PyPI version PyPI - Python Version PyPI - License

Leksara is an Indonesian-language text preparation toolkit for data teams who need production-ready cleaning, masking, and normalization pipelines. The library bundles linguistic resources, a preset-driven orchestration layer, and modular helpers so you can audit raw text, remediate sensitive content, and standardize noisy reviews without rebuilding the stack for every project.


Feature Highlights

  • CartBoard review intake – Inspect raw datasets from chatbots or marketplaces, generate column-level flags (PII, non-alphabetical noise, ratings), and capture metadata for monitoring.
  • Composable cleaning utilitiesleksara.function re-exports the building blocks (HTML stripping, casing, stopwords, punctuation, emoji, numeric cleanup) for ad-hoc preprocessing.
  • PII masking and redaction – Regex-backed detectors for Indonesian phone numbers, emails, addresses, and national IDs with configurable replacement modes and conflict handling.
  • Review-focused normalization – Slang and acronym expansion, contraction repair, elongated text trimming, rating extraction, stemming/normalization tuned for Bahasa Indonesia.
  • ReviewChain orchestrator – Run pipelines functionally with leksara(...) or via the ReviewChain class, mix presets with custom steps, and benchmark per-stage performance.
  • Resource-driven customization – Ship your own dictionaries and regex rules or extend the bundled JSON/CSV files to adapt the cleaner to new verticals.

Deep dives for each module live in docs/features.md together with API tables, dependencies, and ready-to-run recipes.


Quickstart

1. Install

python -m venv .venv
.\.venv\Scripts\Activate.ps1
pip install leksara

Optional extras and troubleshooting tips are listed in docs/installation.md.

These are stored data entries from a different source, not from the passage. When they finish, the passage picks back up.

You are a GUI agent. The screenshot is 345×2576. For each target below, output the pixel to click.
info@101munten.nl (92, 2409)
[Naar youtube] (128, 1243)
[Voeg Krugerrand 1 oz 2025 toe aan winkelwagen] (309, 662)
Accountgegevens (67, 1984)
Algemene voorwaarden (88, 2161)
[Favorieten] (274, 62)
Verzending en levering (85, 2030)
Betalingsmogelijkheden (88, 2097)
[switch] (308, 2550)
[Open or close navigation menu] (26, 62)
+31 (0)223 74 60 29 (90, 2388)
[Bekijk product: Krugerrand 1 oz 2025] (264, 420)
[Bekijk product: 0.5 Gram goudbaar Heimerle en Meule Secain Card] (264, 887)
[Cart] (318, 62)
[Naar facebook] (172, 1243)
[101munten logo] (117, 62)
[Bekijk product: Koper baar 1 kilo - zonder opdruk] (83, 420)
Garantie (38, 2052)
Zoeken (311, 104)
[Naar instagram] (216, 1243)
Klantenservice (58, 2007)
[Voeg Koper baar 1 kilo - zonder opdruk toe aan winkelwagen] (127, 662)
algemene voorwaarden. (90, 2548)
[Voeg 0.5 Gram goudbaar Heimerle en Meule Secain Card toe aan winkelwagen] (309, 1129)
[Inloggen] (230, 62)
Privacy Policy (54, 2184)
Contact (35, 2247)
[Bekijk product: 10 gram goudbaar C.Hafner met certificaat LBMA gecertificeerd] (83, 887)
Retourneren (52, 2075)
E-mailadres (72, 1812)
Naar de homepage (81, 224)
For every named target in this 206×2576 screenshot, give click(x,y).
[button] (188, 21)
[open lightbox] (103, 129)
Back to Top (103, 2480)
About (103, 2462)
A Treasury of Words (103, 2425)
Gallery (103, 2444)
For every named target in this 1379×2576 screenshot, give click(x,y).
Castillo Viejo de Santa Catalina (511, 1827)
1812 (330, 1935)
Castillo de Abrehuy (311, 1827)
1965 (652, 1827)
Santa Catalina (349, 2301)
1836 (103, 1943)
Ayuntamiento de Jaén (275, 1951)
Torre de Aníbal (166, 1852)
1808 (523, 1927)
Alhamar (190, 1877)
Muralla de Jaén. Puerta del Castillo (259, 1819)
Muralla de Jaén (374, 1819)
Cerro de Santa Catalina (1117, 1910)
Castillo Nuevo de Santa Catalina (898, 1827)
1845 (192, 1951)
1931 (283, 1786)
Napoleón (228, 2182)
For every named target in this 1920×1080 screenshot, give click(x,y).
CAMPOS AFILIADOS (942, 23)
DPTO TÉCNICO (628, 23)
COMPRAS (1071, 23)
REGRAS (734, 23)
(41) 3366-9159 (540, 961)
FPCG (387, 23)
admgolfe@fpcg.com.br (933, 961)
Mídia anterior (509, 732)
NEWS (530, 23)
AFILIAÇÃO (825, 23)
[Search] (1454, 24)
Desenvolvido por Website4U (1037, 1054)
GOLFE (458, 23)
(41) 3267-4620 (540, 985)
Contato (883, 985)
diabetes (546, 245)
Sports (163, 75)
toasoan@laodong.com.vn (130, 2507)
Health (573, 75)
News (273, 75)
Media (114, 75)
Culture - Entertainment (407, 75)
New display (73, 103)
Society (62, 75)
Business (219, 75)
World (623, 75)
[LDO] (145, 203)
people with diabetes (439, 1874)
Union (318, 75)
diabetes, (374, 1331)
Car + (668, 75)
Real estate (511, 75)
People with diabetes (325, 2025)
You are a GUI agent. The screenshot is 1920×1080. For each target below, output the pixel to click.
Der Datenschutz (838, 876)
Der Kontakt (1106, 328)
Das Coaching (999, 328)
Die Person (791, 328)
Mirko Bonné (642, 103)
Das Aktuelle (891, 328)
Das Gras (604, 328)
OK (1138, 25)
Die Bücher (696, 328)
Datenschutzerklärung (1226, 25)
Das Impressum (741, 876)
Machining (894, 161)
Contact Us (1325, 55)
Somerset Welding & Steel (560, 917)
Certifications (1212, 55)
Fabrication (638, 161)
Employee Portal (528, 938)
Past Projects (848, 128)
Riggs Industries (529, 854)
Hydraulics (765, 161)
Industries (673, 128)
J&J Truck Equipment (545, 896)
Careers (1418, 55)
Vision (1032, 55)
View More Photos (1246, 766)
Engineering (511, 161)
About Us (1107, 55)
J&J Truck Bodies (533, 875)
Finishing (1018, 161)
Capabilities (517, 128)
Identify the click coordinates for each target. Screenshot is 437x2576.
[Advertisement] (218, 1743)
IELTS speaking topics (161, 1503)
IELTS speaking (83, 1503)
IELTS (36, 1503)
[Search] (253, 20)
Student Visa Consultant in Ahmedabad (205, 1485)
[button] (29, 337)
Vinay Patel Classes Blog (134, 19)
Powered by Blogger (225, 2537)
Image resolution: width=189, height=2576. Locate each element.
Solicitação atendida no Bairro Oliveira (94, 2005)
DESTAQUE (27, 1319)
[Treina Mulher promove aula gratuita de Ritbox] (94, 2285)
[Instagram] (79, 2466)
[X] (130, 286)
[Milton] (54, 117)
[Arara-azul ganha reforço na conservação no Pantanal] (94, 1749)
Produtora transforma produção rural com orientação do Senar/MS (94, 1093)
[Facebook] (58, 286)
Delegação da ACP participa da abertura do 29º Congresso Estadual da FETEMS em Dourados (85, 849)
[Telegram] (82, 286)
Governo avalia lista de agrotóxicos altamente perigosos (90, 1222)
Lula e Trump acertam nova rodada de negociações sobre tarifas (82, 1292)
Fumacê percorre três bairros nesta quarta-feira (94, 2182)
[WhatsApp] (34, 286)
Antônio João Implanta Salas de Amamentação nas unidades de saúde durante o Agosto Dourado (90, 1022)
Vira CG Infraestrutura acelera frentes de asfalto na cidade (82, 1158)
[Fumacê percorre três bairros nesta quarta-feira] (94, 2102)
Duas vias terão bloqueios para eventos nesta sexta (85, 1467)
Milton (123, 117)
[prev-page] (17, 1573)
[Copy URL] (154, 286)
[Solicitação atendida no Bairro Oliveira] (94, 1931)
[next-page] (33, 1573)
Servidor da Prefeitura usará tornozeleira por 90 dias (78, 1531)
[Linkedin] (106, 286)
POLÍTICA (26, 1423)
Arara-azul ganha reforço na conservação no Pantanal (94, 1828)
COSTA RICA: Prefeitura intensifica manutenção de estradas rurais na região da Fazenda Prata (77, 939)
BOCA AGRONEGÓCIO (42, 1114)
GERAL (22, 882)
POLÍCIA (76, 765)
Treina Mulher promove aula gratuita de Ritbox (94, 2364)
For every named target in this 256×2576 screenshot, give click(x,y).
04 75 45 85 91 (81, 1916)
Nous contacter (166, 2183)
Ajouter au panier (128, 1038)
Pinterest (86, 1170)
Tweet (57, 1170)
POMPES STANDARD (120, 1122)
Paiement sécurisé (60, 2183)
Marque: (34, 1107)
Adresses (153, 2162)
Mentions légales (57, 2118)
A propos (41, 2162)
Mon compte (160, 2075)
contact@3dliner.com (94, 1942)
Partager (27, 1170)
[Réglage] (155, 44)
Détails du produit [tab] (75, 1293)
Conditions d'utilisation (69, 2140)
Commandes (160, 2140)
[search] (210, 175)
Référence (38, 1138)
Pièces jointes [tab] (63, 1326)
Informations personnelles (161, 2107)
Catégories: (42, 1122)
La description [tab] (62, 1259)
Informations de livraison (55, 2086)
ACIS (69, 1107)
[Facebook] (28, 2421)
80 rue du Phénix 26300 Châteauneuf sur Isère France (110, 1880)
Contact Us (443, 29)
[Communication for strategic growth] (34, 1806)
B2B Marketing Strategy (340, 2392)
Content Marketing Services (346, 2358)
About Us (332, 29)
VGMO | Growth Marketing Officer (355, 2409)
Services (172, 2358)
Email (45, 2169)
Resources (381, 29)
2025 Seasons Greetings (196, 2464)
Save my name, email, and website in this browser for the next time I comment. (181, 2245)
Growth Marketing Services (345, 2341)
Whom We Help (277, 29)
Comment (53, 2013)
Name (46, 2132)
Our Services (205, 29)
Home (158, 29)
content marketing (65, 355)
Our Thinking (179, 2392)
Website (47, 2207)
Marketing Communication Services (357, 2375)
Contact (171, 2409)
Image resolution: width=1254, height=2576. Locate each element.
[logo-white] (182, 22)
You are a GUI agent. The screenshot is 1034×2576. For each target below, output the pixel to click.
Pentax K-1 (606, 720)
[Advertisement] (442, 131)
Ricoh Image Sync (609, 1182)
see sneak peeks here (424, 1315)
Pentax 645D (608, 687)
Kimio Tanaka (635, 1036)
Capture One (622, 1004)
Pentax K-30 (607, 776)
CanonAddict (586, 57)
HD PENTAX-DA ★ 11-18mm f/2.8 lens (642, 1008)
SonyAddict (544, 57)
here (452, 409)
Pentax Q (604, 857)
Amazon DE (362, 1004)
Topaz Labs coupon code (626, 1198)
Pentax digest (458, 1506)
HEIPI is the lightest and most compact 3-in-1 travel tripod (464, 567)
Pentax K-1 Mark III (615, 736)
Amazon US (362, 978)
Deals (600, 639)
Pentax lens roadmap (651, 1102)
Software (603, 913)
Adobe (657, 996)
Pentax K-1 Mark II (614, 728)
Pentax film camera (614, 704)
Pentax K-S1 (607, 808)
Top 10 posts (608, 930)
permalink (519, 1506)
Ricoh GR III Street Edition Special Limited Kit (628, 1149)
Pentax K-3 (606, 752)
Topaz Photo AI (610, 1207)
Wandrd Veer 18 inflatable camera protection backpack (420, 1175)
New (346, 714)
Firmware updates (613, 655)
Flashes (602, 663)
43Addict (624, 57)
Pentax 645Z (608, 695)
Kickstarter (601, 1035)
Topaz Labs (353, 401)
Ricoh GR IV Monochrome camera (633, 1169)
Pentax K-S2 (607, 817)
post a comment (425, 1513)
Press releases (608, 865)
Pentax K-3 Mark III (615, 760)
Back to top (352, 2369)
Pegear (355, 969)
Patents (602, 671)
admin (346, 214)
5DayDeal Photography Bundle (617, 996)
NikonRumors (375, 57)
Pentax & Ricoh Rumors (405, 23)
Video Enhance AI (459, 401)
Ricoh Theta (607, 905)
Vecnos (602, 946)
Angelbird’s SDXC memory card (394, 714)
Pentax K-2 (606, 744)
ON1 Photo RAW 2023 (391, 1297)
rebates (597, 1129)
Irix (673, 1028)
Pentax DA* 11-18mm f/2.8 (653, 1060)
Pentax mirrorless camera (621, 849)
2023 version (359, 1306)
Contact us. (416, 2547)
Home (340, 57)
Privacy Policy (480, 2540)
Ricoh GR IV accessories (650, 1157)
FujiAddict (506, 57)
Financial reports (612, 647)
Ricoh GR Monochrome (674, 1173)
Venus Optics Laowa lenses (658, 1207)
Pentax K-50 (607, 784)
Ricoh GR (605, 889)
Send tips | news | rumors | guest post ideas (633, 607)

2. Clean a review column in-place

import pandas as pd
from leksara import leksara

df = pd.DataFrame(
    {
        "review_id": [101, 102],
        "review_text": [
            "<p>Barangnya mantul!!! Email saya user@mail.id, WA 0812-3456-7890</p>",
            "Kualitasnya ⭐⭐⭐⭐, pengiriman 4/5. Hubungi +62 812 8888 7777",
        ],
    }
)

# Apply the ecommerce review preset
df["clean_text"] = leksara(df["review_text"], preset="ecommerce_review")
print(df[["review_id", "clean_text"]])

3. Audit raw text with CartBoard

from leksara.frames.cartboard import get_flags, get_stats

flags = get_flags(df, text_column="review_text")
stats = get_stats(df, text_column="review_text")

print(flags[["review_id", "pii_flag", "rating_flag", "non_alphabetical_flag"]])
print(stats.iloc[0]["stats"])  # nested histogram of noise sources

4. Compose a tailored pipeline

from leksara import ReviewChain
from leksara.function import (
    case_normal,
    remove_punctuation,
    remove_stopwords,
    replace_email,
    replace_phone,
)

chain = ReviewChain.from_steps(
    patterns=[(replace_phone, {"mode": "replace"}), (replace_email, {"mode": "replace"})],
    functions=[case_normal, remove_stopwords, remove_punctuation],
)

cleaned, metrics = chain.transform(df["review_text"], benchmark=True)

Documentation Map

Topic When to read Location
Installation & environment You are provisioning a workstation or CI agent docs/installation.md
Feature deep dives You need behavioral details, configuration knobs, or per-feature dependencies docs/features.md
Public API reference You want signatures, argument descriptions, and return payload formats docs/api.md
Worked examples You prefer copy/paste recipes for notebooks or pipelines docs/examples.md
Dependency matrix You must vet optional packages or align with enterprise policies docs/dependencies.md
Contributing You plan to submit patches, run tests, or build docs docs/contributing.md

How Leksara Fits Together

  • Pipelinesleksara(...) is a convenience wrapper around ReviewChain; both accept raw sequences (list/Series) and return cleaned text plus optional benchmarking details.
  • Frames layerCartBoard and friends operate on review tables, deriving flags, statistics, and noise diagnostics suitable for dashboards.
  • Functions layer – The leksara.function module mirrors the implementation modules under leksara/functions so you can cherry-pick individual cleaners without touching internals.
  • Resources – Regex rules and dictionaries stored under leksara/resources/ drive PII detection, slang resolution, and whitelist protection. Update these files to specialise the toolkit.
  • Logging & benchmarkingleksara.core.logging ships opt-in helpers to emit step-level logs, while benchmark=True collects timing metadata for throughput tuning.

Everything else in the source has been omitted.